In this study, anti-thyroglobulin antibodies (anti-TG) were normal in (100%) of patients in the studied group, and thyroid peroxidase antibodies (anti-TPO) were normal in 98% of patients and elevated in 2% of patients.
This study is against many of the studies, which found a high level of anti-TG, such as Abd-Elnabi et al. [9], where anti-TG was detected in eight patients (20%). Moreover, anti-TG has been found with greater frequency in SLE than in the general population, even in SLE patients who did not have clinical thyroid disease [15]. In addition, this agrees with the study of Assal et al. [16], which involved 30 juvenile SLE patients and found that anti-TG was detected in 6%.
Polyclonal activation of B-cells is responsible for autoantibody production. The use of glucocorticoid may blunt the immune response leading to a decrease in the appearance of these antibodies. The effect of immunosuppressive therapy on the production of anti-thyroid antibodies has not yet been elucidated. It could reduce the production of antibodies, which might explain the lack of anti-thyroid antibody production in SLE patients [17].
Another finding in the present study is that the mean SLEDAI was quite low, which suggests better observing thyroid autoantibody behavior in patients with mainly high disease activity. Anti-thyroid antibodies in SLE patients may have a fluctuating pattern over time. Some patients who tested positive at a certain point in their disease may test negative during follow-up visits [18].
This study showed a significant negative correlation between disease duration and serum T4, anti-TG, and anti-TPO levels of patients, while non-significant correlations between disease duration, TSH, and FT3. This was close to the study of Abd-Elnabi et al. [9], who found a significant negative correlation between disease duration and serum TSH, and anti-TG levels of patients, while non-significant correlations between disease duration, FT4, and FT3.

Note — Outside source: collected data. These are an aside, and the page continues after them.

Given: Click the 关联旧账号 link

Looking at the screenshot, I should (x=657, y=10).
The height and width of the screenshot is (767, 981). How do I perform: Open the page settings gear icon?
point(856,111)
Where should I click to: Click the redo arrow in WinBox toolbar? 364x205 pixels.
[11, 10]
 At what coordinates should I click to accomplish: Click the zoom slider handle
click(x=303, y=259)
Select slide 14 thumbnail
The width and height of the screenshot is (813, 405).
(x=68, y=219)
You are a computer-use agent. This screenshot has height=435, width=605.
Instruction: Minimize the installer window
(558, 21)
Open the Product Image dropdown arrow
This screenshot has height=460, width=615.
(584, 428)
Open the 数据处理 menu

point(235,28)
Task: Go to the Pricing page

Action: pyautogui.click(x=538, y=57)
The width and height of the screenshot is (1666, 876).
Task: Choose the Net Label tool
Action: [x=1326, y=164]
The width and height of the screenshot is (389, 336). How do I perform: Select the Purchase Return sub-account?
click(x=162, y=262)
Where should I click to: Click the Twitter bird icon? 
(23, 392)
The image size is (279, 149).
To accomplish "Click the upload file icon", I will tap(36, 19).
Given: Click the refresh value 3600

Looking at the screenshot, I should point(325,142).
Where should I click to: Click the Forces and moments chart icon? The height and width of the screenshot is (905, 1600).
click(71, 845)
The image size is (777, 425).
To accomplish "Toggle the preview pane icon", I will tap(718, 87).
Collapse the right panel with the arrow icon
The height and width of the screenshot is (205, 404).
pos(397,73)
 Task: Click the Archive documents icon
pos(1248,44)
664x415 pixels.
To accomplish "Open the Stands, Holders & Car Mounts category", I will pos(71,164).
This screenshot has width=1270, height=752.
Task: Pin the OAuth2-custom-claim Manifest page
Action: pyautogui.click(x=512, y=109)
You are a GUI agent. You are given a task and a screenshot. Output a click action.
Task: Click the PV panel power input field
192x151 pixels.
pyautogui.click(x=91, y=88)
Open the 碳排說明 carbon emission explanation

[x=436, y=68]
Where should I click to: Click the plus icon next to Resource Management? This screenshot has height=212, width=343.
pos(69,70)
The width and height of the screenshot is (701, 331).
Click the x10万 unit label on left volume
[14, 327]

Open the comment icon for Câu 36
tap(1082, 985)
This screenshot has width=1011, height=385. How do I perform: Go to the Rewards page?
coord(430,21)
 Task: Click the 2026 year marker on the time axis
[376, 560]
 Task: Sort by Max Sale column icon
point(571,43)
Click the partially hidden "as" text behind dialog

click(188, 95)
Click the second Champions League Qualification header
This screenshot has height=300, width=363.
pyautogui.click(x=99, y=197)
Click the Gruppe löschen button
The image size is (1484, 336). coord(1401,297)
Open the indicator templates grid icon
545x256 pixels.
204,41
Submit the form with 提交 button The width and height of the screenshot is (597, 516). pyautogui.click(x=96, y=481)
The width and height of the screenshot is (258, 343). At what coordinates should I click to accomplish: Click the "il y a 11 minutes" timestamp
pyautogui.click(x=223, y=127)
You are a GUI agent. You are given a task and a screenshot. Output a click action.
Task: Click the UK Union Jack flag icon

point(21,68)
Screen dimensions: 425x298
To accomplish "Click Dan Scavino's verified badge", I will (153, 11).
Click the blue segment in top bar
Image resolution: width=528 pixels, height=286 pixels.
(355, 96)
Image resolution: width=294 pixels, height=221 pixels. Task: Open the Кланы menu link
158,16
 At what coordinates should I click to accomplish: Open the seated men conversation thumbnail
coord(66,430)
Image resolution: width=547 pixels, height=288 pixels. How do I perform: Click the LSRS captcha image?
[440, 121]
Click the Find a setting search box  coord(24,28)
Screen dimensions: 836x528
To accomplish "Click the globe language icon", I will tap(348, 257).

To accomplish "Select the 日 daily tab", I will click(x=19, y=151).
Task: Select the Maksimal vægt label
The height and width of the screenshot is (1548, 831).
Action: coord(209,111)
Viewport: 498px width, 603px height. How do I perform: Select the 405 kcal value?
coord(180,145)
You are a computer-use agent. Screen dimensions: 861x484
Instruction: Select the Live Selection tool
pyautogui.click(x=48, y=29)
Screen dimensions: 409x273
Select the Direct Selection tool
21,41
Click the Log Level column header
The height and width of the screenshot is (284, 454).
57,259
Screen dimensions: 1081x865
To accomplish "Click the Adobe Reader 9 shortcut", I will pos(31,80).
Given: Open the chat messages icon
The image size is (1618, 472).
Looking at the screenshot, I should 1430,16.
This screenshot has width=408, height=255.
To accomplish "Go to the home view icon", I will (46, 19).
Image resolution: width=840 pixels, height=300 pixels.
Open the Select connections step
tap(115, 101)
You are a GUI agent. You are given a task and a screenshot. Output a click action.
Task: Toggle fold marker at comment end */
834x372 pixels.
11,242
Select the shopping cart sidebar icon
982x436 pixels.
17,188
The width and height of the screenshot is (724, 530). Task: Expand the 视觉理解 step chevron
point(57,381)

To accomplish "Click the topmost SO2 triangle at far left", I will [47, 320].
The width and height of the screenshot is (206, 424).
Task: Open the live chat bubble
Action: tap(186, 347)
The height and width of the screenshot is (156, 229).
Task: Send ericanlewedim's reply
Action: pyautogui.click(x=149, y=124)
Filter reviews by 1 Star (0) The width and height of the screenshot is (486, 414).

In this study, there was no significant correlation between anti-TG, TPO, TSH, FT3, and FT4, and disease activity, which was measured by the SLEDAI score. This agrees with the study of Posselt et al. [19], who found that disease activity and cumulative damage were unrelated to Hashimoto thyroiditis or autoantibodies.
Moreover, it agrees with the results of Franco et al. [20], to determine the prevalence and impact of autoimmune thyroid disease (AITD) and thyroid autoimmunity in patients with SLE who indicated that autoimmune thyroid disease in SLE is frequent and no correlation with severity of the disease.
In this study, regarding manifestations of SLE at the time of diagnosis, the most frequent manifestations were malar rash in 68% of patients, followed by arthritis in 66%, then photosensitivity in 62%, while 52% of patients had nephritis and the least had neurological manifestations, and none of them had the discoid rash.
This agrees with the study of Jebali et al. [12] that was conducted on clinical and renal histological data, treatment modalities, and outcomes of 43 Tunisian children with biopsy-proven lupus nephritis. They reported that musculoskeletal (86%) and mucocutaneous (67%) involvement were the most common presentation, while neurological disorder was the least frequent manifestation. Moreover, it is similar to the study of Ayman Abdel Aziz et al. [13], who studied thyroid dysfunction and thyroid autoantibodies in Egyptian patients with SLE. They found that the most common characteristics of SLE features were malar flush (90.0%), photosensitivity (80.0%), fever (70.0%), arthritis (50.0%), and serositis (30.0%).
Thus, we would recommend the intermittent biochemical screening of thyroid function and thyroid antibodies as part of the clinical profile in SLE patients, particularly if they are known to have thyroid antibodies, to identify clinical/subclinical thyroid disease [21]. Additionally, attention should be paid to screening for connective tissue diseases when diagnosing hypothyroidism.